=== Extract to read ===
'''
Object Oriented Database Management Systems
In order to setup a searchable database of these MPEG objects several companies are
introducing Object Oriented Data Base Management Systems (ODBMS). These systems can
either be coupled with the Media Server element or Content Preparation element of the VOD
system. It would be ideal if all ODBMS spoke the same language so that information could
be exchanged between data bases. A common query language would be advantageous, but
established standards such as SQL do not adequately address Video Objects. Illustra has
added Object-Oriented extensions onto ANSI- SQL. These extensions are then used to
create "DATABLADES" which provide image handling and manipulation capabilities. Since
this architecture uses SQL it is more likely that third party front end Authoring
software will be compatible with Illustra. (Interoperability 10/95').
Encoding Verification
If the VOD server is seen as a central library of video files, with multiple users
archiving files and other users retrieving files; the requirement for format standards is
evident. There is then, also a requirement to verify that these format standards are
being met. This verification usually falls upon the content Preparation element of a VOD
system. The natural medifore being that of a publisher ensuring that a book is legible
and free of grammatical errors before releasing it to the public. ( This paper would
probably be caught by such a publisher.) This auditing of compressed video information is
not as straight forward. A particular video stream can flow through an MPEG-2 encoder
without incident while a second stream will bog-down the system (possibly inducing
errors). Rapidly changing backgrounds , like sports coverage can cause problems.. The
MPEG-2 standard is complex and requires more than just an astute systems engineer to
ensure that equipment designers of the encoders have not interpreted the MPEG standard
differently (from the decoder designers). Hewlett Packard suggests that the industry
needs to consider testability as a primary requirement of VOD systems. One way to
resolve encoding concerns could be to create standardized test that carefully verify the
implementation of the MPEG standard. Bit error rate testers can test transport layers,
traditional data analysis tools can also be used to build new test tools for MPEG. It
should be no surprise that testability is the last area of standardization for the VOD
marketplace.
'''
=== What you need to do ===
1. According to the excerpt on video-on-demand systems, what does Hewlett Packard say the industry needs to consider as a primary requirement of VOD systems?
2. Carry on writing the excerpt on video-on-demand systems, starting right after its final sentence.

=== Dataset section ===
'''
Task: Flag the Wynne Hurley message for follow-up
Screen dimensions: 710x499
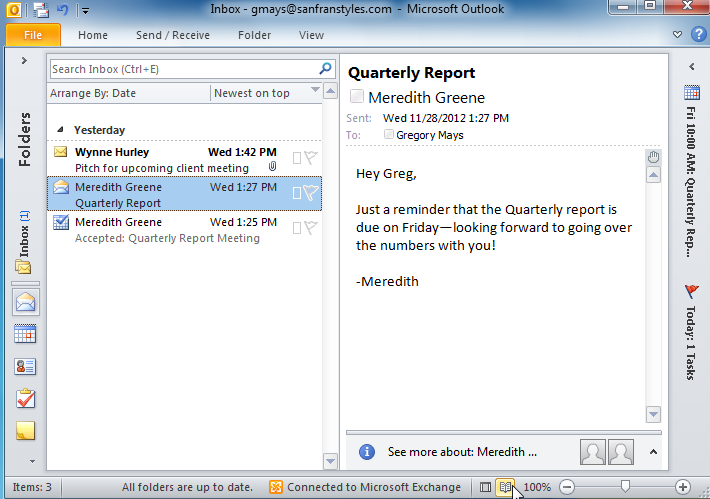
'''
=== Task-by-task results ===
1. Testability

2.
Summary
Preparing video information for VOD archiving has reached a point that developers are
able to concentrate on accelerating the compression phase. The compression techniques
are relatively well documented. The industry is now addressing how to implement them
faster; HW vs. SW, Digitizing Cameras vs. DSP cards. Most experts agree that even
though today's workstations have the processing power to perform the MPEG compression it
is usually more efficient to perform as much processing in HW (like dedicated video
cards) as possible. This is not always the case in Multimedia applications where the end
product (do to BW limitations) is not really Broadcast Quality . Quality of Imagery the
user expects is also a major consideration in selecting a content preparation element.
If the user cannot take advantage of a hi-resolution 2k X 2k image; or if the BW of the
distribution network is limited; then a hi-resolution MPEG-2 CODEC might not be
justified. If the CODEC implements the "Spatial scalabilty" capability of MPEG-2 then
the encoder provides the video in a two part format. This lets low-resolution decoders
extract the video signal and with additional processing in more capable decoders, a high
resolution picture can be provided.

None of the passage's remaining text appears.